Low-Calorie
Active45 min
Total45 min
We’ve simmered our favorite technique for making creamy, comforting chowder into 5 simple steps. Every pot starts with onion, celery, flour, broth, and milk. Choose herbs, spices, vegetables, proteins and garnishes to create your own variation. (See variations Chowder 5 Ways.)
1. Lay the base The best chowders start with a combination of aromatic vegetables cooked in oil to bring out their flavor. To start, heat 3 tablespoons extra-virgin olive oil in a large pot over medium heat; add 1 cup each diced onion and celery. Cook, stirring frequently, until softened and beginning to brown, 3 to 6 minutes. Sprinkle ½ cup flour, ¼ teaspoon salt and ¼ teaspoon to 1 tablespoon seasonings over the vegetables and cook, stirring, for 1 minute more.
• bay leaf
• chili powder
• cumin
• dry mustard
• marjoram
• Old Bay
• oregano
• pepper
• thyme
• Worcestershire sauce
2. add broth Save time by using boxed or canned broth. Pour 4 cups broth or stock and 1 cup whole milk into the pot. Bring to a gentle boil, stirring constantly.

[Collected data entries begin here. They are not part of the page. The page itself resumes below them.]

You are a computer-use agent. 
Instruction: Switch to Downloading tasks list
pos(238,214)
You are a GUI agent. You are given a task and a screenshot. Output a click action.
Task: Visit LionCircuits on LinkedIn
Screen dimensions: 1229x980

• reduced- or low-sodium chicken broth
• reduced-sodium vegetable broth
• “no-chicken” broth
• fish or seafood stock
• clam juice
3. Load it with vegetables Add 3 to 6 cups vegetables to the pot and bring just to a simmer. Simmer, uncovered, stirring occasionally, until the vegetables are tender, 12 to 15 minutes.
CHOPPED
• broccoli
• carrots
• cauliflower
• green beans
• peppers
• potatoes
• yellow squash or zucchini
• sweet potatoes
WHOLE
• corn kernels
• peas
4. pump up the protein Depending on the variation you’re making, add one of the following after the vegetables are tender and simmer, stirring frequently, until cooked and/or heated through, 2 to 6 minutes.
• 1 lb. boneless, skinless chicken breast or cod, cut into 1-inch pieces
• 1 cup shredded Cheddar cheese
• 16 oz. chopped fresh clams (liquid reserved)
• ¾ cup diced ham steak
• 2 cans (15 oz.) black beans, rinsed
5. garnish it Top with the garnishes of your choice.
• diced onion or tomato
• crumbled cooked bacon
• shredded cheese
• fresh herbs or scallions
• toasted nuts or seeds
• lime wedges
►► MAKE AHEAD: Refrigerate for up to 3 days. To serve, slowly reheat over medium-low or microwave on Medium.